Sin ese desafío, sin ese acceso a “contenidos” que son ya “obras”, siguiendo el texto inicial de Jorge Carrión, difícilmente podremos construir no ya lectores, sino personas adultas autónomas y con criterio propio, dotadas de una literacidad crítica acorde con los enormes desafíos de las sociedades contemporáneas y dispuestas a promover una sana convivencia colectiva, pacífica, respetuosa y no excluyente. La muerte de la lectura no supone sólo la muerte del libro, porque los libros han sido los instrumentos que han permitido diseminar los valores comunes del progreso colectivo y también la transmisión del conocimiento acumulado a lo largo de la Historia.

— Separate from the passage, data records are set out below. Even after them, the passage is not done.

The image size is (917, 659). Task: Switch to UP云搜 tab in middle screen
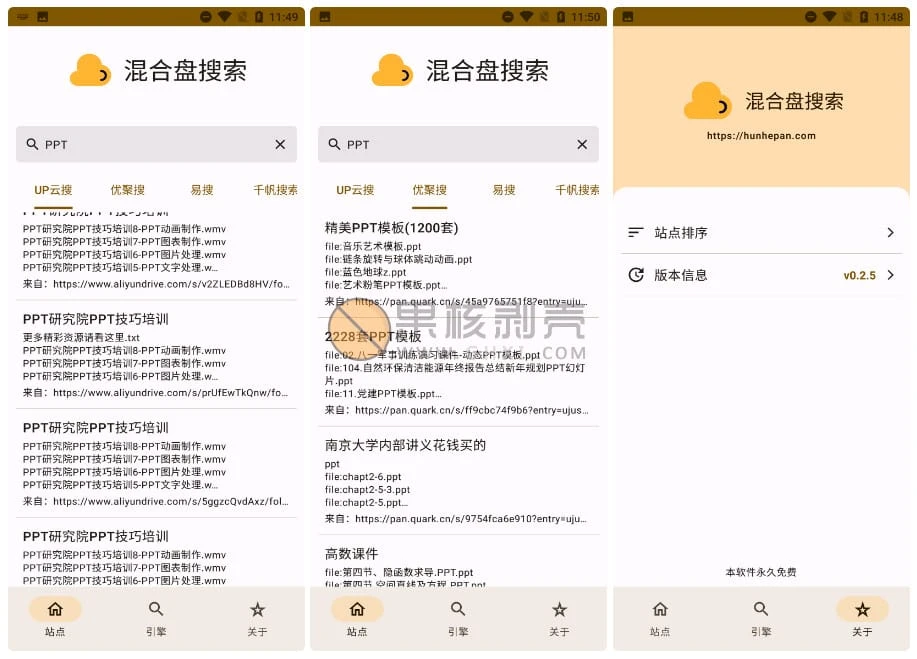pos(355,190)
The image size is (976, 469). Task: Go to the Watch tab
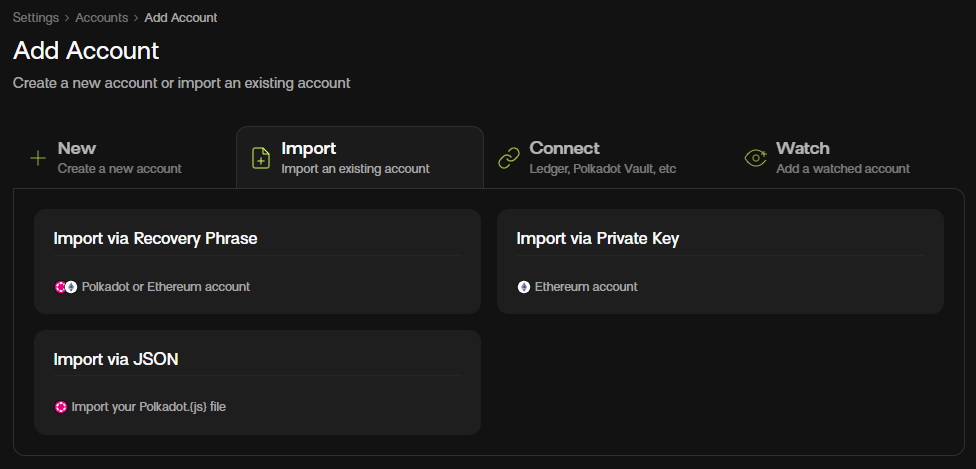[803, 149]
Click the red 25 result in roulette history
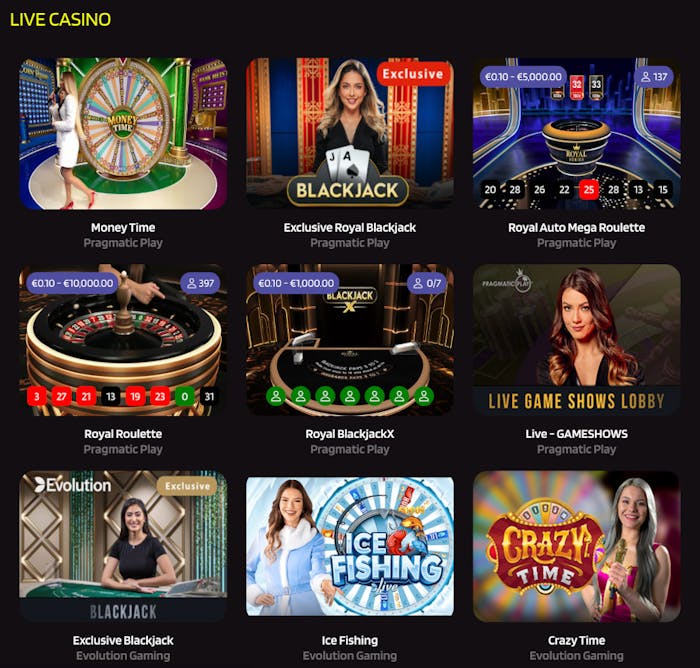The image size is (700, 668). click(x=589, y=190)
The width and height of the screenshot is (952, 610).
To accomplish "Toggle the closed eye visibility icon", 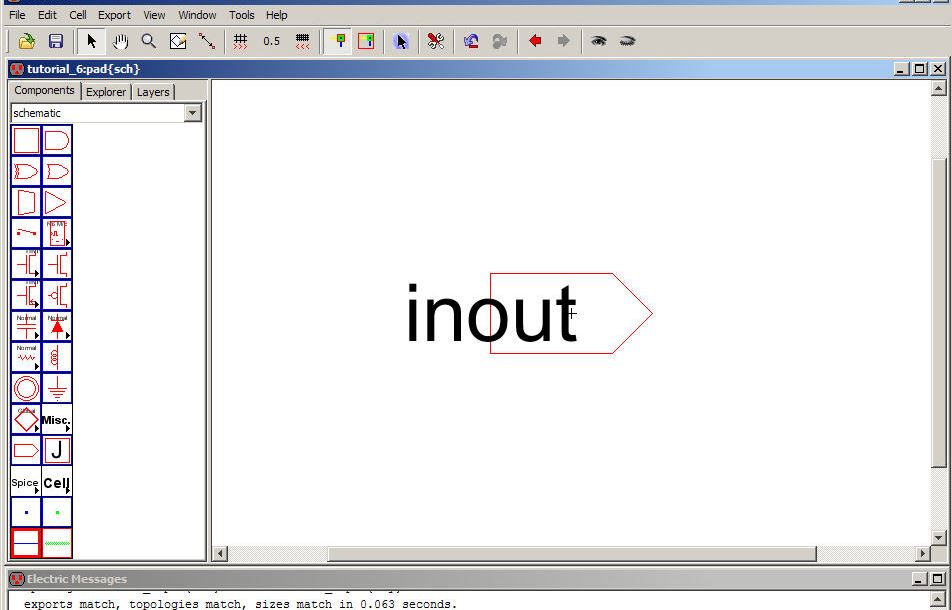I will [x=627, y=41].
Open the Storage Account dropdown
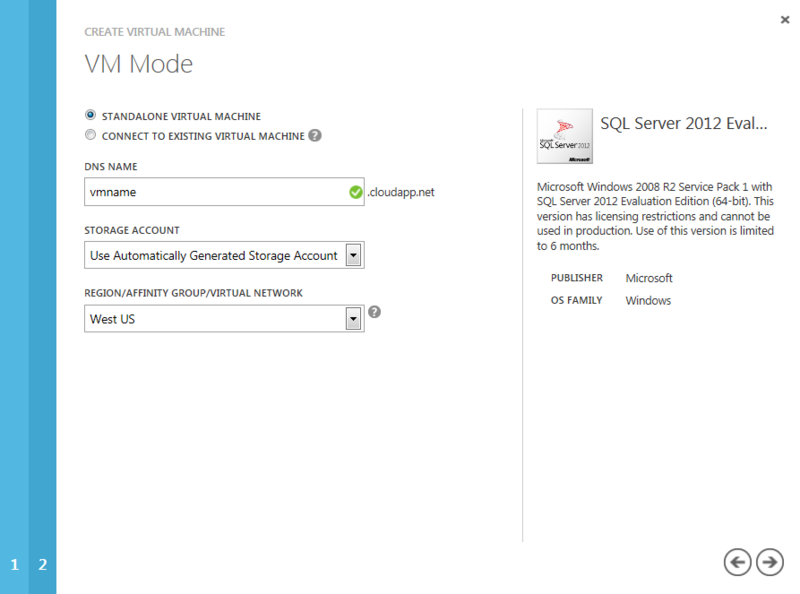 [x=354, y=254]
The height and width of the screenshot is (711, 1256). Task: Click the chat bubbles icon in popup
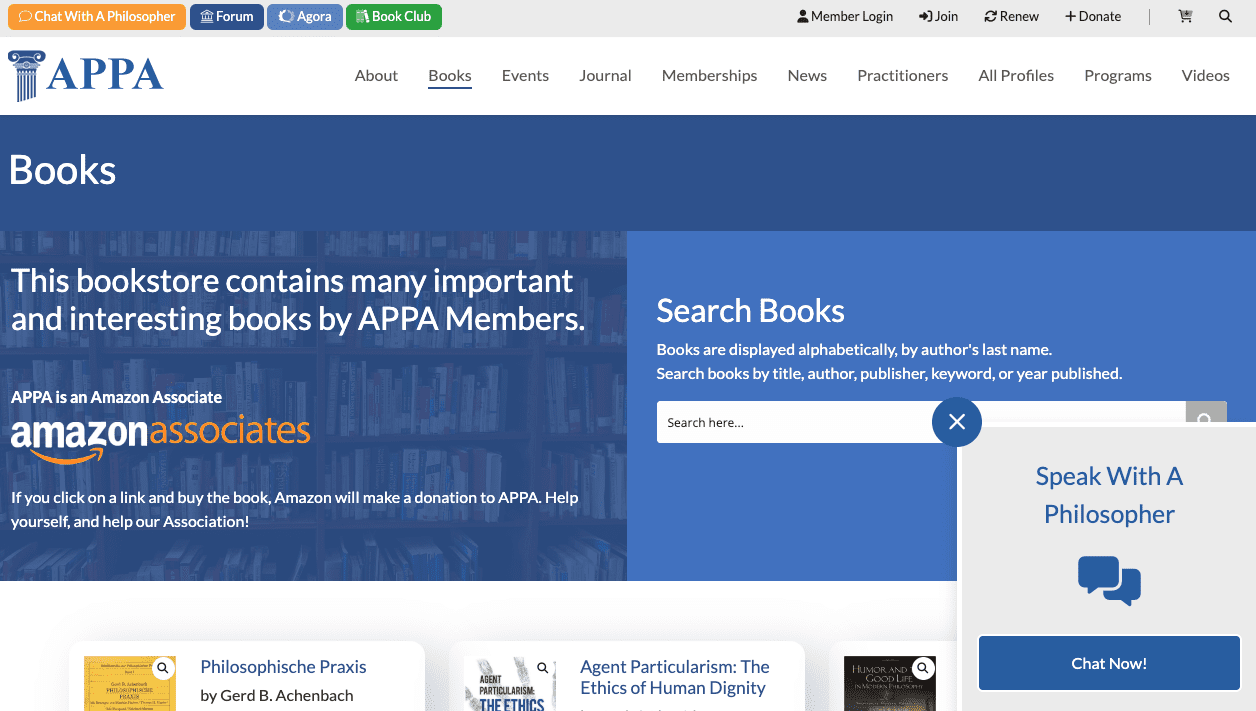click(x=1109, y=581)
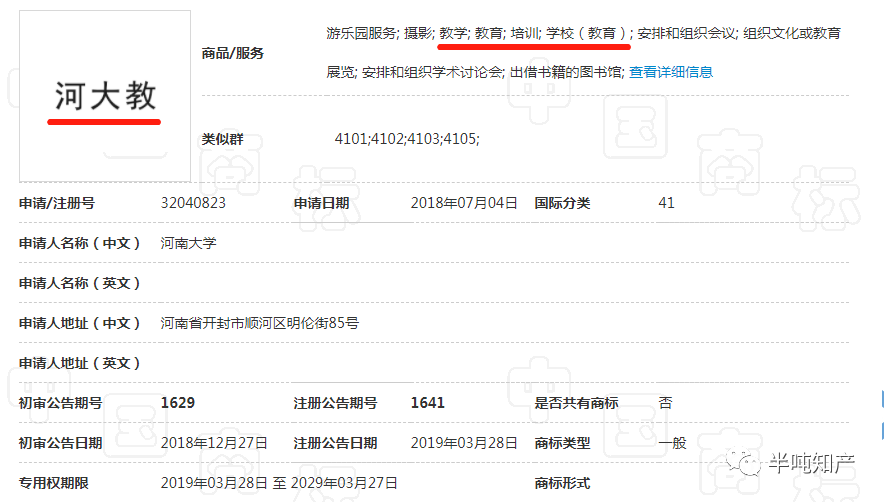Click the application date 2018年07月04日
Image resolution: width=884 pixels, height=502 pixels.
(464, 203)
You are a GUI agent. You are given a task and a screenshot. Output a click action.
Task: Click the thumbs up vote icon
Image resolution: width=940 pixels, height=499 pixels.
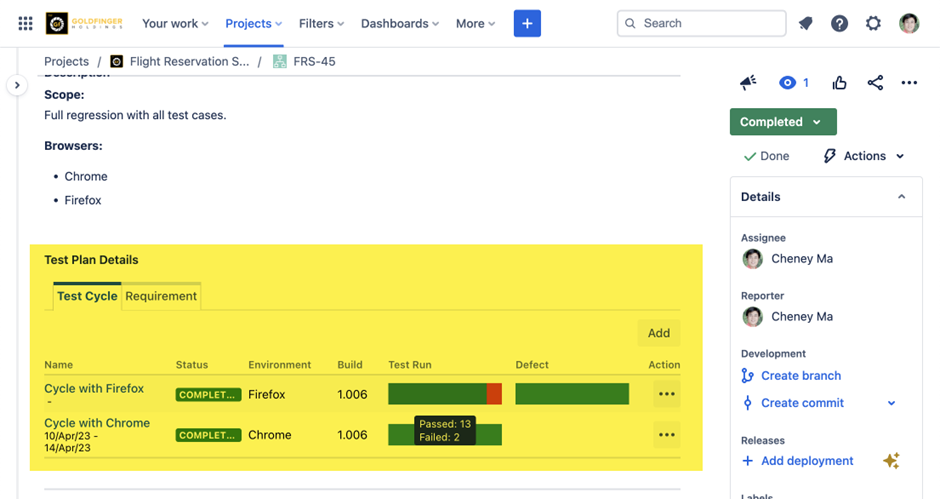pyautogui.click(x=840, y=83)
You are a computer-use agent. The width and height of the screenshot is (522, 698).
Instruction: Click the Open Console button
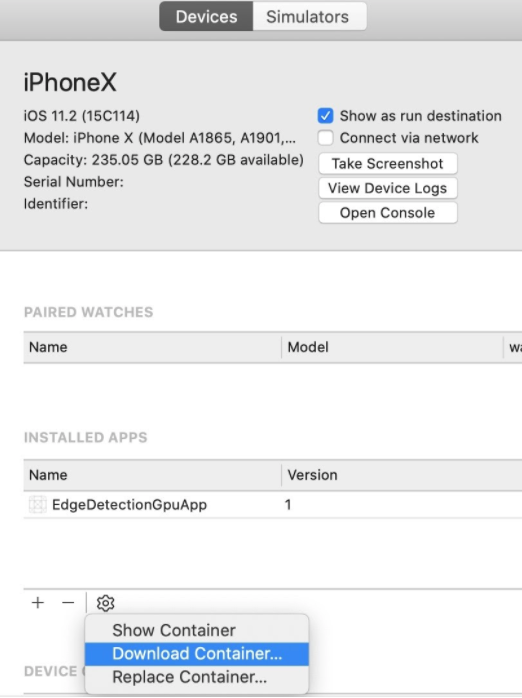pos(388,212)
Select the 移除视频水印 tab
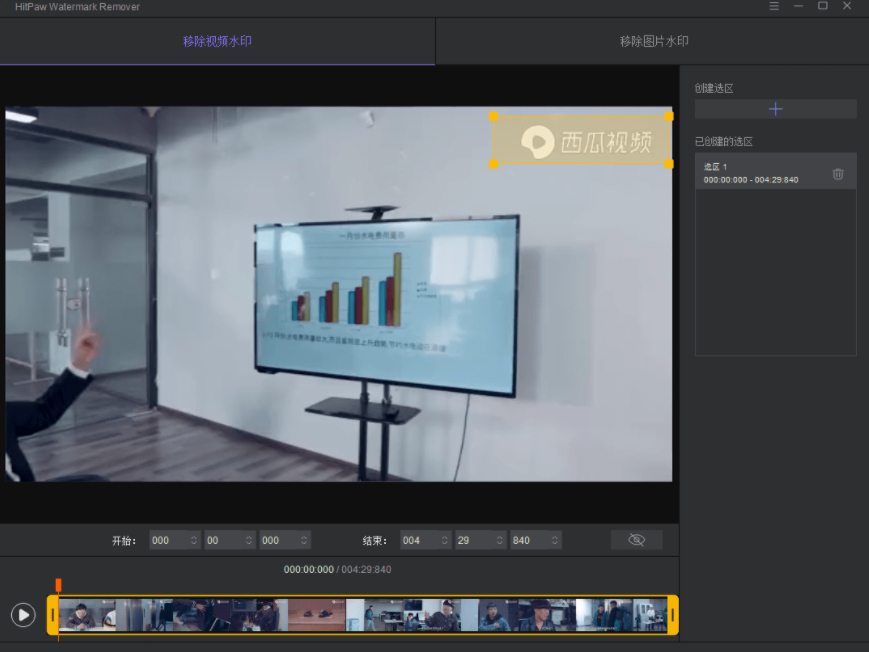The image size is (869, 652). 217,41
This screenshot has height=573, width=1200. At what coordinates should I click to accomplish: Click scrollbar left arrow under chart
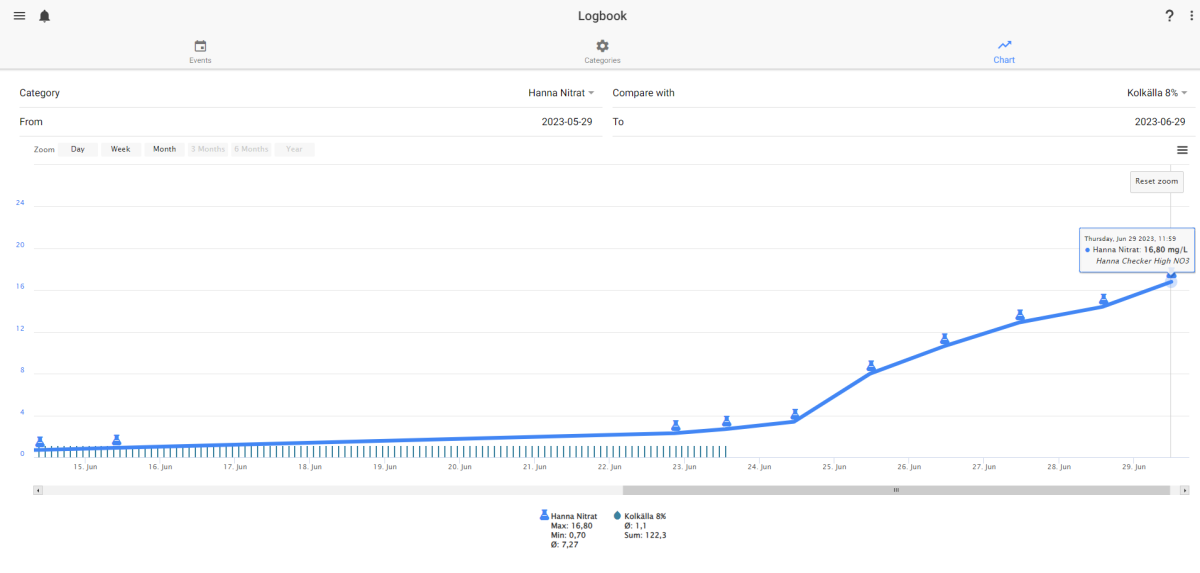click(x=38, y=490)
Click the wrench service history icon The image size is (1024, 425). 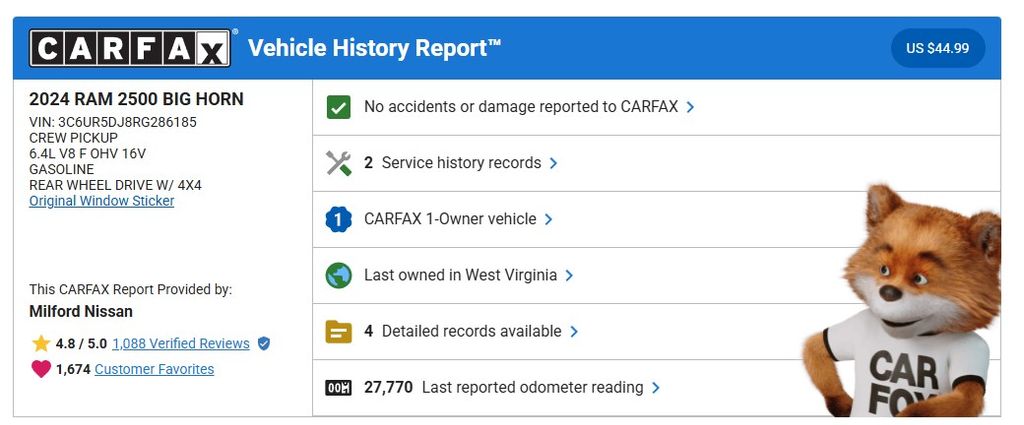point(339,163)
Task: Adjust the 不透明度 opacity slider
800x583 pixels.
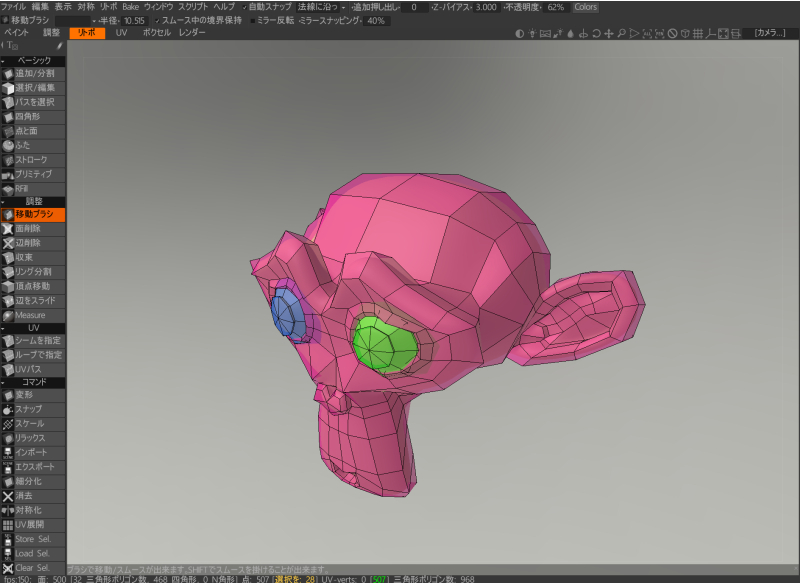Action: tap(555, 7)
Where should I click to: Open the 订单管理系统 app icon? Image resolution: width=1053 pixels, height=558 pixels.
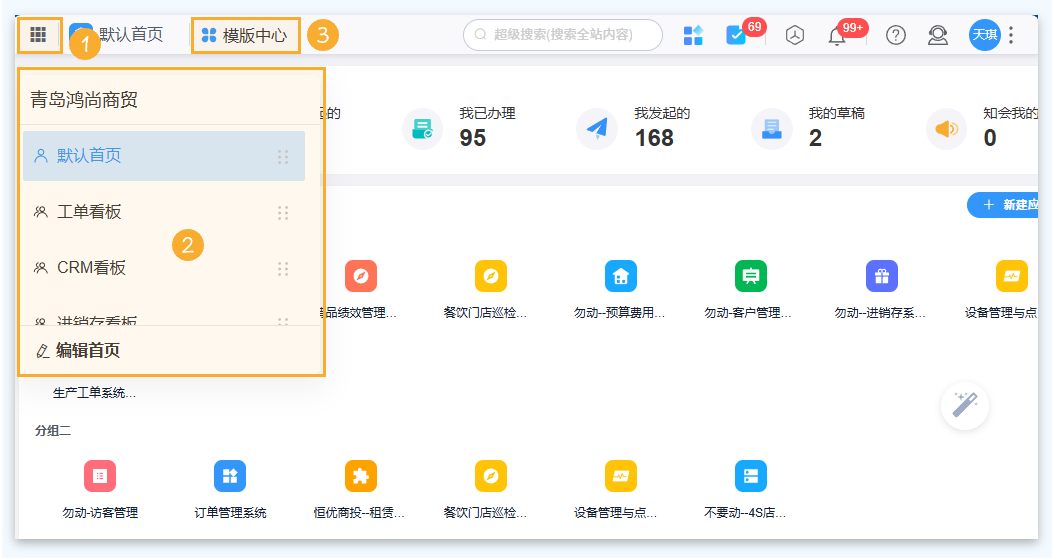point(230,476)
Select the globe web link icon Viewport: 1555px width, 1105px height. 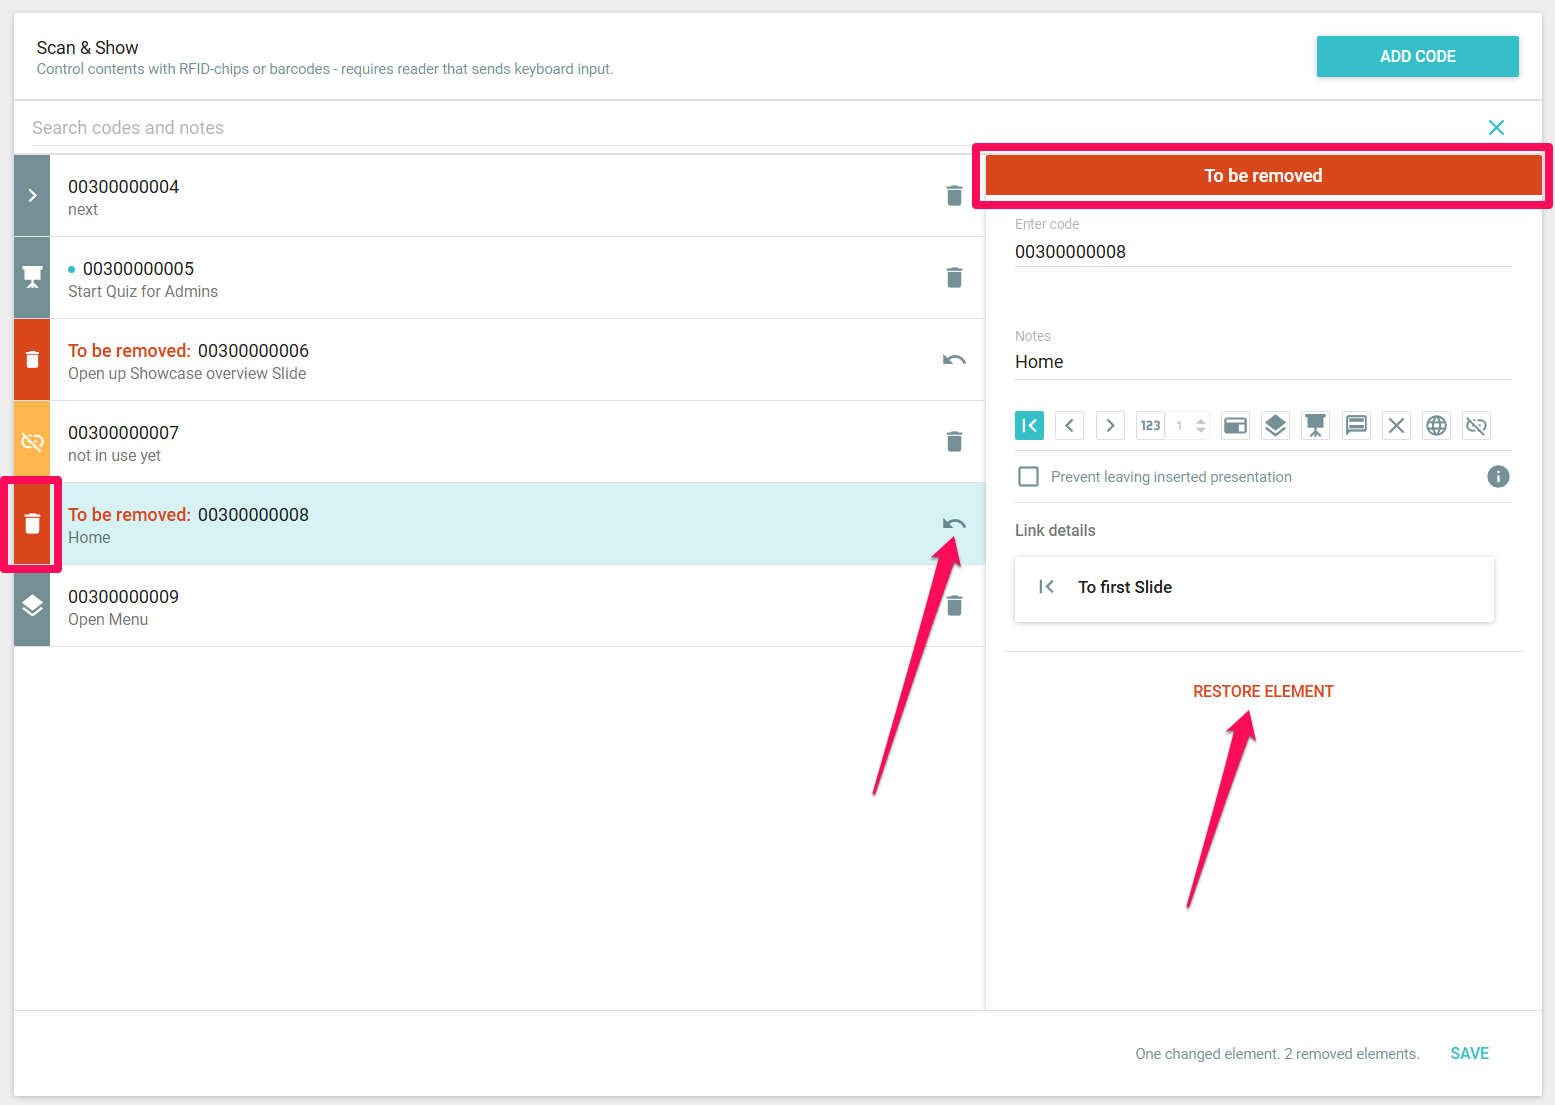[x=1436, y=426]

Y ese eslabón fundamental parece ahora en peligro de extinción.

Pero ¿de verdad lo está? Hoy se lee y se escribe más que nunca, pero en otros formatos. Nuestro mundo es textovisual, como afirma Vicente Luis Mora. Y quizás la muerte del libro no esté tan cerca. Tirando del hilo del artículo de Horowitch se puede llegar a otro texto -delicioso esta vez- de Jeff Jarvis, también en The Atlantic (septiembre de 2023: I Was Wrong About the Death of the Book), en el que reconoce que estaba equivocado sobre la muerte del libro, que él mismo había vaticinado quince años atrás. Recuerda Jarvis, citando a Jessica Pressman, que a lo largo de la Historia el libro ha simbolizado la privacidad, el placer, el individualismo, el conocimiento y el poder. Y es precisamente todo ese capital simbólico lo que daría la razón a Umberto Eco, y no a su oscuro y pesimista vaticinio. Jarvis también cita un texto maravilloso (Dead again) de 2012 de Leah Price (New York Times), que recordaba que ya en 1831 Teóphile Gautier escribió que los periódicos estaban matando a los libros, y que a su vez deriva a otro texto maravilloso de 1992, de Robert Coover (en pie, lectores), titulado The End of Books, que señalaba al hipertexto como la nueva amenaza real para los libros.

En todo caso, el panorama no es optimista, y si coincidimos en la importancia de los libros más allá del entretenimiento, del pragmatismo, de la autoayuda, y si coincidimos en la función social de la lectura, o como queramos llamarlo, conviene tomar medidas, pasar a la acción. La presunta ineficiencia de los libros supone una buena pista para anticipar por dónde ataca la nueva amenaza: la de la hiperproductividad que parece marcar hoy las necesidades de los poderes salvajes que señalaba Luigi Ferrajoli. Hablar de libros, de lecturas y de lectores supone entonces hablar de humanidad, de lo que nos va a diferenciar de las máquinas y los autómatas. Leer para sobrevivir, otra vez, otra vez.